▶ What you have to do: Rewrite the entries from the line with "You are a GUI" to the line with "[x=48, y=254]", keeping the requests and offsetting each coordinate in the answers by 68. Omit the pictures from your answer.

▶ Records for processing:
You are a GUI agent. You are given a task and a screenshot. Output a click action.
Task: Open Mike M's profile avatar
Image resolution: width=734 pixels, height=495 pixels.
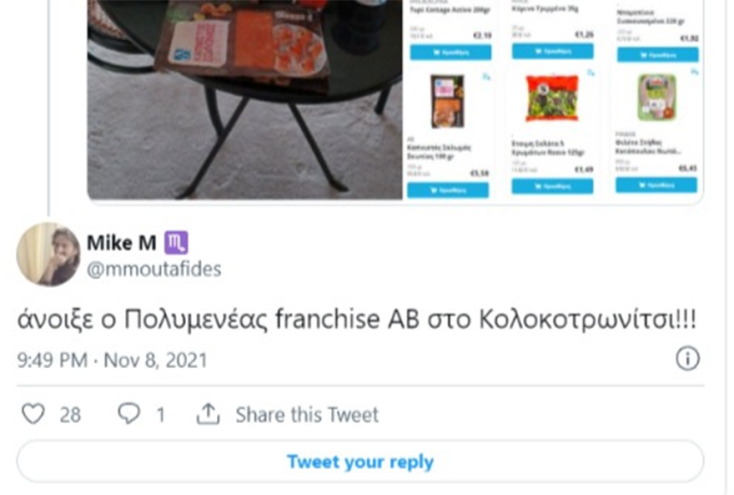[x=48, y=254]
* * *
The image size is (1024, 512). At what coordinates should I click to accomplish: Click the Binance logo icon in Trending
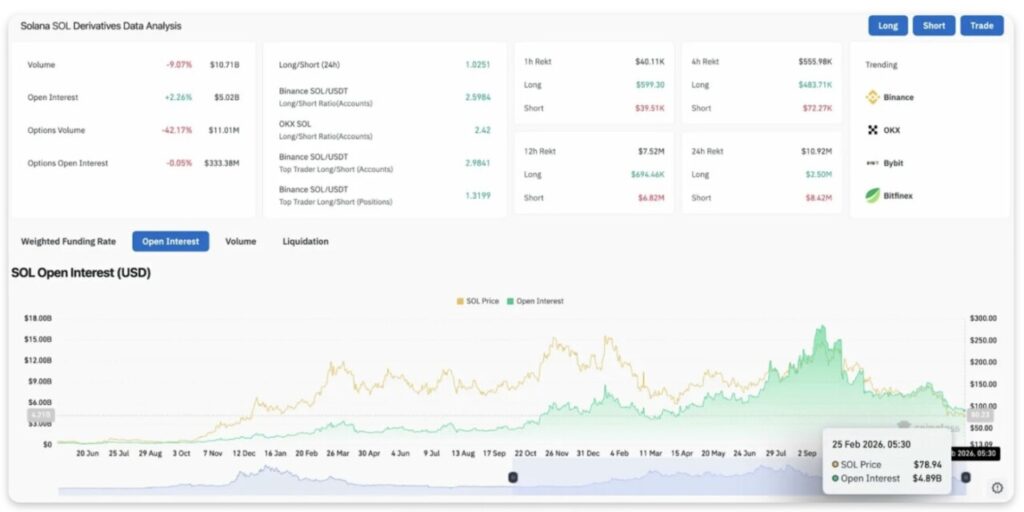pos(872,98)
--
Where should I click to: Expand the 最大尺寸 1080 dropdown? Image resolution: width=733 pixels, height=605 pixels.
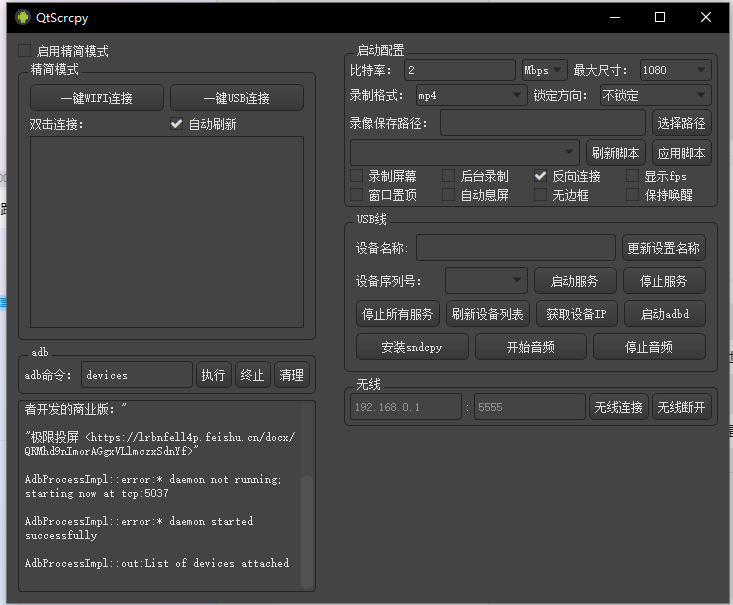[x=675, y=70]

▶ Solution to this task:
You are a GUI agent. You are given a task and a screenshot. Output a click action.
Task: Open Mike M's profile avatar
Image resolution: width=734 pixels, height=495 pixels.
[x=116, y=322]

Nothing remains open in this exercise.